The use of special purpose acquisition companies, or SPACs, as an alternative to the traditional IPO process has gained significant traction over the past few years and in 2020 in particular. While these transactions have historically focused more on the tech space, with top-tier biotech investors such as Perceptive Advisors, RA Capital, RTW Investments, Foresite Capital and 5AM Ventures serving as SPAC sponsors, SPACs have gained more popularity in the biotech industry.
A SPAC is a blank check company that goes through the standard IPO process to raise capital with the purpose of using the proceeds to acquire one or more business targets or their assets. The IPO proceeds are placed in a trust account to be used at a later date to fund the De-SPAC transaction (the process through which a private target combines with the SPAC and begins trading as a public company).
The use of De-SPAC transactions to bring a private company public is gaining in popularity due to the benefits that such transactions offer. These benefits can include:
- More Streamlined: a De-SPAC transaction typically involves both a merger with the SPAC and a concurrent private investment in public equity, or PIPE, which raises additional capital from outside investors and potentially existing investors of the target company and SPAC. Both the SPAC merger and the PIPE are signed and announced simultaneously, which allows for a more streamlined process than the typical two-step crossover financing followed by an IPO.
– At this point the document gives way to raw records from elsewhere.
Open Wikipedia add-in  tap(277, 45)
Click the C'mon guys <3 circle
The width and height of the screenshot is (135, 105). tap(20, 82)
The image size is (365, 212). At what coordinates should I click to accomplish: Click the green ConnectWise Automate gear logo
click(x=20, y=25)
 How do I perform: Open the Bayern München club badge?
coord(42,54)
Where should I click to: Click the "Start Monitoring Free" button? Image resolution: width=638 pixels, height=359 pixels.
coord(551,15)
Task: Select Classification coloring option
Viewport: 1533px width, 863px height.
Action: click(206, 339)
- Mitigate Risk: because valuation is agreed towards the beginning of the De-SPAC process, a De-SPAC transaction helps to mitigate the potential market volatility risk that is inherent with traditional IPOs.
Given the success of recent De-SPAC transactions in the biotech space, with eight (8) De-SPAC transactions with biotech companies closed in 2020, coupled with the peaked interest of biotech investors, the use of De-SPAC transactions by private biotech companies to go public will likely continue to grow in 2021.